> For the complete documentation index, see [llms.txt](https://ib.ngao.space/llms.txt). Markdown versions of documentation pages are available by appending `.md` to page URLs; this page is available as [Markdown](https://ib.ngao.space/sl/physics-or-resources/oxford-activities-or-resources.md).

# Oxford Activities | Resources

From Kerboodle

[Original link](https://www.kerboodle.com/app/courses/121340/modules/Resources)

## Theme A. Space, time & motion

* A.1 Falling with style
* A.1 Kinematics: My self study quiz
* A.1 Kinematics: Vocabulary activity
* A.1 Motion: Skills activity
* A.1 Scalars and vectors: Skills activity

### Mathematics

In this activity you will consider the graphs of motion which result from situations where air resistance is assumed to be zero, and those where it is not.

**Introduction**

In physics we often model motion with many simplifications, for example we may model an object as a sphere or even a point when it is not and we may use terms like “air resistance is negligible” when in reality it would not be.

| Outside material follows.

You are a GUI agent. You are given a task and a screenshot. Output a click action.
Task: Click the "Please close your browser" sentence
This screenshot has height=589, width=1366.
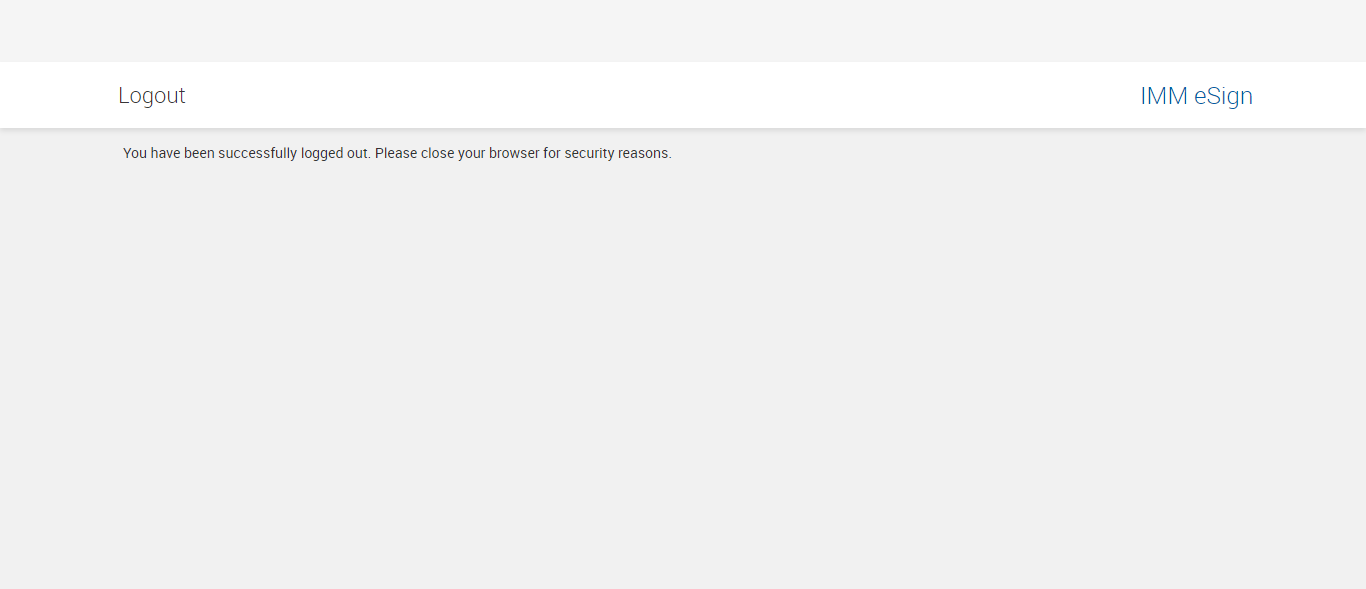522,154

In this activity you will describe situations where air resistance is assumed to be zero and those where it is not, and consider the graphs of motion which would result from both cases.

Now complete the questions on the following screens.

### Question 1

Select the correct words to complete the information about freefall through the atmosphere.

Initially a skydiver will accelerate towards the ground at 9.8 m s−2 because the downwards force of their **air resistance / weight / mass** is acting on them unopposed.

As they start to move through the atmosphere **air resistance / mass / weight** will act upwards and this will reduce the acceleration.

The air resistance will **decrease / remain constant / increase** as the downwards speed increases.

Eventually the air resistance and weight will **become equal / both increase / both decrease** and the resultant downwards force will be zero.

This will mean that the speed of the diver is constant, this velocity is known as the **terminal / resultant / eventual** speed.

### Question 2

The world record for a high-altitude jump is a fall from a height of 39 km.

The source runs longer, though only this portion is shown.